Like many people in the Katahdin region, Mary Morris desperately wants to believe the idle paper mills will be up and running again one day.

The mills in East Millinocket and Millinocket have shut down for short periods before over the last 20 years, after all, and they’ve managed to come back in some form. Usually as scaled-down versions of themselves, sometimes with new owners, and always with fewer workers than before to keep them running.

Even now, with Great Northern Paper Inc. in Chapter 11 bankruptcy proceedings, Morris, the administrative assistant for East Millinocket, is confident the mills won’t disappear for good and take the vulnerable towns down with them.

“This area will go through an extremely difficult period in the next few years,” said Morris, a 37-year-old mother of two young children, whose family has worked in the paper mills for three generations.

“The towns will bounce back somehow. I don’t believe they’ll die, even as more people leave the area. But there will have to big changes, and the biggest is that we can’t look to the mill as our future anymore,” Morris said. “We have to start looking beyond it for other opportunities.”

Yet she also understands there will be some people who cling to the illusive hope that the mills that gave birth to these towns more than 100 years ago will continue to sustain them. The Great Northern tradition, so much a part of the identity of these rural communities, will be a tough habit to break.

“The mills have had a few different owners over the years,” Morris said, “but as long as they keep using the name Great Northern, there will be people who perceive it as the same old landmark they grew up with. They can’t imagine life without Great Northern.”

Morris knows that feeling intimately. She was born in East Millinocket and hopes to live there for the rest of her life. Her grandfather worked at Great Northern, and her father retired from the mill about three years ago. Her husband has worked at the mill for 22 years, and both of his parents worked there before him.

In the late 1970s, when Morris’ husband graduated from Schenck High School, just about everyone could find a job at Great Northern. That changed in the 1980s, when the operation began scaling back, and the work force has been shrinking ever since. The mill that once employed several thousand people now operates with a little more than 1,100.

“As people have lost jobs through the years and left the area,” Morris said, “we’ve had fewer and fewer people of childbearing age living here. We have a lot of retirees from the mill, and now we hear that their health insurance may be in jeopardy. That’s an extremely scary thing – one of many.”

With the possibility of more layoffs to come, and the frightening prospect that her town could lose more than 70 percent of its tax base should Great Northern fold, Morris said the region has no choice but to begin shaping a future that, for the first time in its history, is not based on a papermaking economy.

“We’ve lived with insecurity here for the last 20 years, but this is definitely the most fearful period we’ve ever known,” Morris said. “If the mill closed, and there were no other buyers, a lot of people would have to leave town. But there are also a lot of families that would hang on as long as they could. To survive, we have to stop thinking of ourselves as individual towns of East Millinocket, Medway and Millinocket, all living in our separate little bubbles. We have to come together.”
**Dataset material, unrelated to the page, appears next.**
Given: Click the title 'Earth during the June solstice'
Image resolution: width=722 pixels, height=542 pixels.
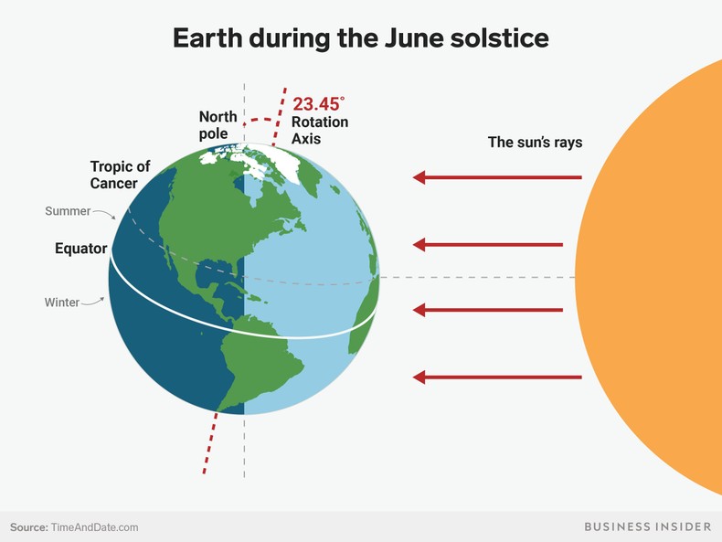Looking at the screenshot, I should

Making the separate mill towns think as one and diversifying the area’s regional economy will be the greatest challenges the area has ever faced, Morris said. The consolidation of schools in East Millinocket and Medway a few years ago was a promising first step. Having Millinocket join its smaller neighbors, she said, would be even more beneficial to the region.

“It’s a way of changing the mind-set of people in the area and making them work together for the same goals,” she said. “It means erasing the differences among the towns, and the traditional school rivalries that we’ve always known. But whatever happens at the mill, our communities can’t afford to go on as we have before. We have to change, and it’s going to be a long struggle.”